#### GOAL
Can you rewrite the lines between the one containing "Given: Open Blackburn" and the one containing "Click the FOR", inclusive, so that "banner" becomes "heading" and nothing else changes?

#### MATERIAL PROVIDED
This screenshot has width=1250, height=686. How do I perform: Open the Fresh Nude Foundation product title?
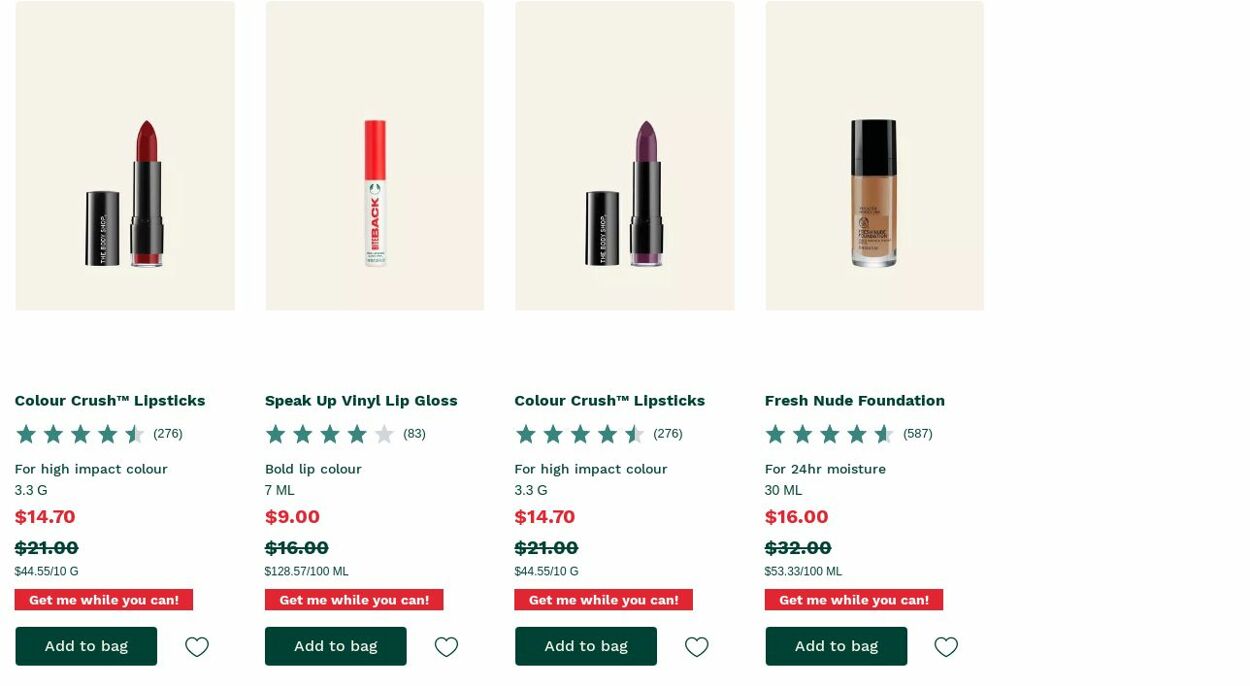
---
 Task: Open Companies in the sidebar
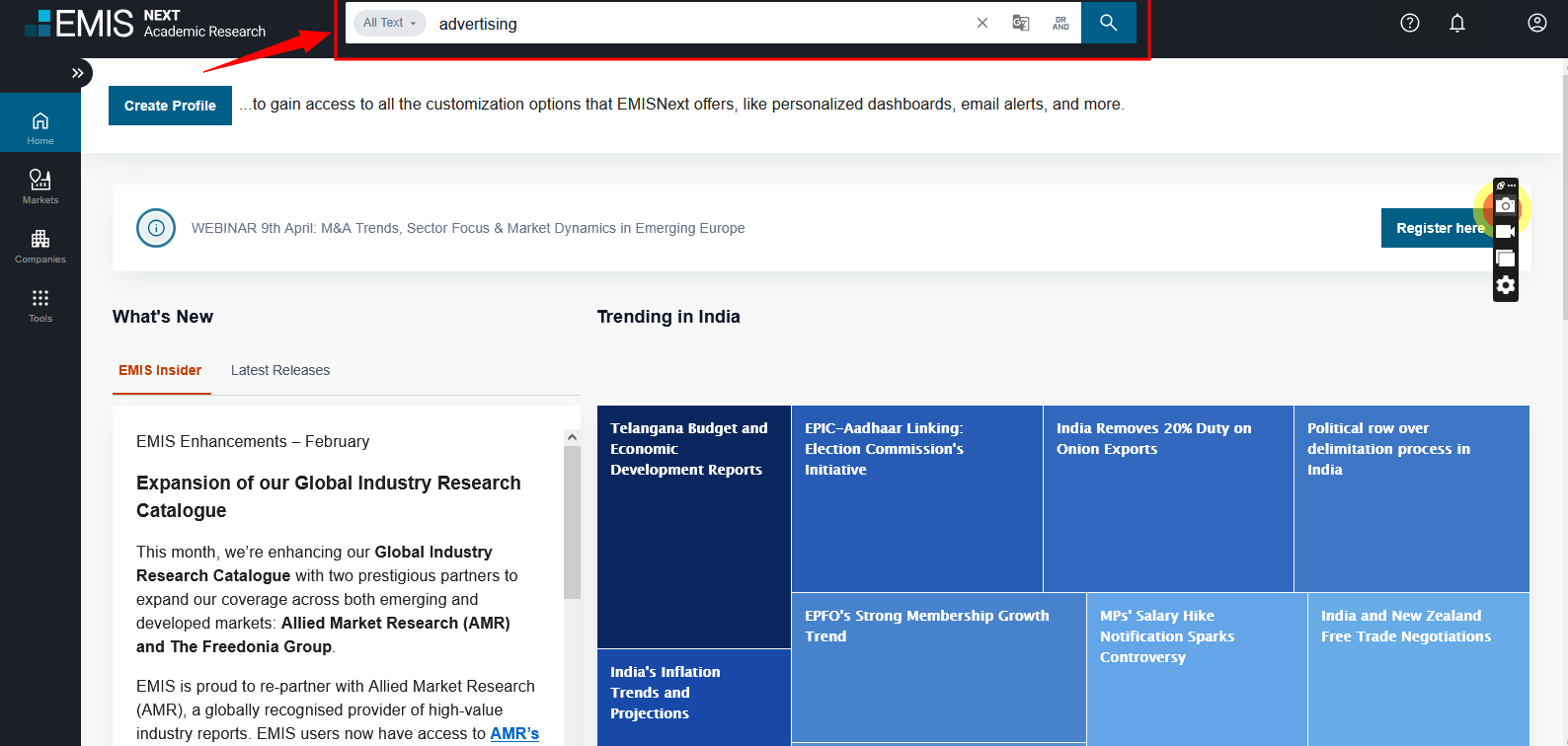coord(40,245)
...
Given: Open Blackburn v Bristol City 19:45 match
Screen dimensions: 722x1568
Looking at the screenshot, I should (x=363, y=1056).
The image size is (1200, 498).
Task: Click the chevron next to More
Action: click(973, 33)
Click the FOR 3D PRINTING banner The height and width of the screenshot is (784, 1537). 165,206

#### FINISHED EXERCISE
Given: Open Blackburn v Bristol City 19:45 match
Screen dimensions: 722x1568
Looking at the screenshot, I should (x=363, y=1056).
The image size is (1200, 498).
Task: Click the chevron next to More
Action: click(973, 33)
Click the FOR 3D PRINTING heading The height and width of the screenshot is (784, 1537). 165,206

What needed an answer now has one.